By Mary
That's the phrase that went through my head as I prepared for a more or less spur of the moment trip back home to Colorado (!!!) Anxious-excited, for sure. Earlier in the year we had decided against a vacation back home because of the difficulties of traveling such a long distance with all three kids and the dog/figuring out what to do with the dog if we left her behind/timing with Nick's school and taking leave while preparing to transfer to a new job on the Marine Corps Air Station Beaufort after being at Parris Island for the last two years.
In April Nick started insisting on some kind of vacation before he starts settling in to the new unit and preparing for upcoming inspections of the section he'll be in charge of (and who am I to say no to a vacation?) We bounced a few ideas back and forth and never really settled on anything, and then one day he called from work and said that he'd taken three weeks of leave and that we should drive the 24 hours to Colorado with our whole crazy crew. And that we'd leave in two weeks.
I think a little anxiety came from trying to ensure I was properly prepared to take our family of five+dog 1600 miles across the country to stay for two weeks. I didn't know what to expect with driving two or three days in a row with three kids four and under, but it sounded like a potential recipe for disaster, and I wanted to at least be as ready as possible to have the best time as possible. So I made my packing list and bought snacks and thought about what toys to bring and maxed out my holds at the library on audio books to take with us.
But really my anxiety came mostly from a nervous thought that what if, maybe, this thing that I've wanted for so long doesn't live up to my expectations? In my head it's magic, home is. And I can't count the times especially in these last two years when I've thought if I could just be home, everything would be better, everything would be good.
But three years is a long time to be away. What if my home-state looks bare and brown to my eyes grown used to tree upon tree, green upon green? What if the magic is gone? I wasn't really worried about friendships having lost their spark, because no matter how far away I am, every day I'm reminded that I have the best friends I could ever wish for. But even so there was another phrase that went through my head a lot-"Try as we might, happy as we were, we can't go back." And isn't that always the case? When you try to bring your current reality and put it together with sweet days gone by, isn't it always something of a disappointment?

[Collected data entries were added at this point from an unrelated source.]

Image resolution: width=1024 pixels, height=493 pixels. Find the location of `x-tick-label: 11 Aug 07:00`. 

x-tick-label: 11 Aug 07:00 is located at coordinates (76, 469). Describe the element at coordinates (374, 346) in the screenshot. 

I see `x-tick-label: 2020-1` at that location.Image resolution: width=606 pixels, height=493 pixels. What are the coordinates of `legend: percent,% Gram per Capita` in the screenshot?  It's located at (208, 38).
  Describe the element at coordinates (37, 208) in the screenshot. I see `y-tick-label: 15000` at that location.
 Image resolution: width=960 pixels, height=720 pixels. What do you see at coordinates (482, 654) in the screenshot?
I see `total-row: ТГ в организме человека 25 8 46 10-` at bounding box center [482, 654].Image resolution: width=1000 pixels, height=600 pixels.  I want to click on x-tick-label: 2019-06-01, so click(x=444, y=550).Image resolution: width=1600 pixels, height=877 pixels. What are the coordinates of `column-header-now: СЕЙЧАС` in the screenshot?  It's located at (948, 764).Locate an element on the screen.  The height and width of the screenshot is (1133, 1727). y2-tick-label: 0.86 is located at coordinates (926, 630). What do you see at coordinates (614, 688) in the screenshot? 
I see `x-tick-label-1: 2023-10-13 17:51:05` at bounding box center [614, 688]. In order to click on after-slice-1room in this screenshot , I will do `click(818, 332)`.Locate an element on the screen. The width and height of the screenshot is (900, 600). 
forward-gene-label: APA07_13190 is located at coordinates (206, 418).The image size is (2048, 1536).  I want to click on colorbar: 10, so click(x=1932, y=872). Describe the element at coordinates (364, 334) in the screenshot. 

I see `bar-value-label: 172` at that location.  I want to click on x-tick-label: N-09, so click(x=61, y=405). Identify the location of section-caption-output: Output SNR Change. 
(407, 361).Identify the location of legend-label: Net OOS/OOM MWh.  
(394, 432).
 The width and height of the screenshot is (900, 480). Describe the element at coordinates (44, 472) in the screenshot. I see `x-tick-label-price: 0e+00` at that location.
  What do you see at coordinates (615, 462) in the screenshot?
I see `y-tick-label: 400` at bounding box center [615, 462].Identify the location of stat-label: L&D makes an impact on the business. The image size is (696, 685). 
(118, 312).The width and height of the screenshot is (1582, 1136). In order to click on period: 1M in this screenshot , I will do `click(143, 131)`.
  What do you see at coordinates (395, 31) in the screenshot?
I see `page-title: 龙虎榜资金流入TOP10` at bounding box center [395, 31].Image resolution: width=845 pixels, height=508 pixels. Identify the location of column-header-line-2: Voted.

Nothing could be further from the truth, for me. And yes, we had to make an unexpected trip to the DMV the morning we left South Carolina, and yes my three best friends all got sick just as we were coming into town and I didn't really see them for the first week, and no I'm not a highschooler anymore, and I never stayed up till 4 am just laughing and talking and dreaming, and no, Alanna and I didn't even manage to get one picture together or sit on a roof and just talk...but it was all perfection in it's imperfection.
Nothing could be sweeter than the unity I felt with my husband while spending time with family and friends, so different from the other times we've been there together. Nothing could be sweeter than watching my parents with their grandkids and sharing my children with my friends. Nothing could be sweeter than meeting husbands, wives, sons, daughters and seeing Alanna for the first time with her babies, such a sweet, intentional, godly mother. Nothing could be sweeter than seeing beautiful changes and maturity in ones so dear to me, spending time in their homes, being gathered all together and knowing that our hearts are still all "knit together in love".
My friend may have said it best when she told me it's exciting to her, to think that the moments we're living now are the memories we're going to look back on fondly in the years ahead. And I guess that's the key-I'm not trying to go back to those days together. I want to go forward together.
And so while it's hard being back in Beaufort after days on end of such sweet fellowship, I'm trying to make the most of these moments that will one day be memories. So today I appreciated the shade and held my tongue about the humidity when we took a picnic dinner to eat with Nick on base while he works overnight. And I marveled at the storm clouds gathering over the waterfront while the late sun rays still danced on the water as I drove home. And our baby girl watched contentedly from her car seat on the porch while I played in the rain with the kids after we pulled in the driveway.
And tonight I thank God that no matter where I am, His goodness to me is abundantly overflowing.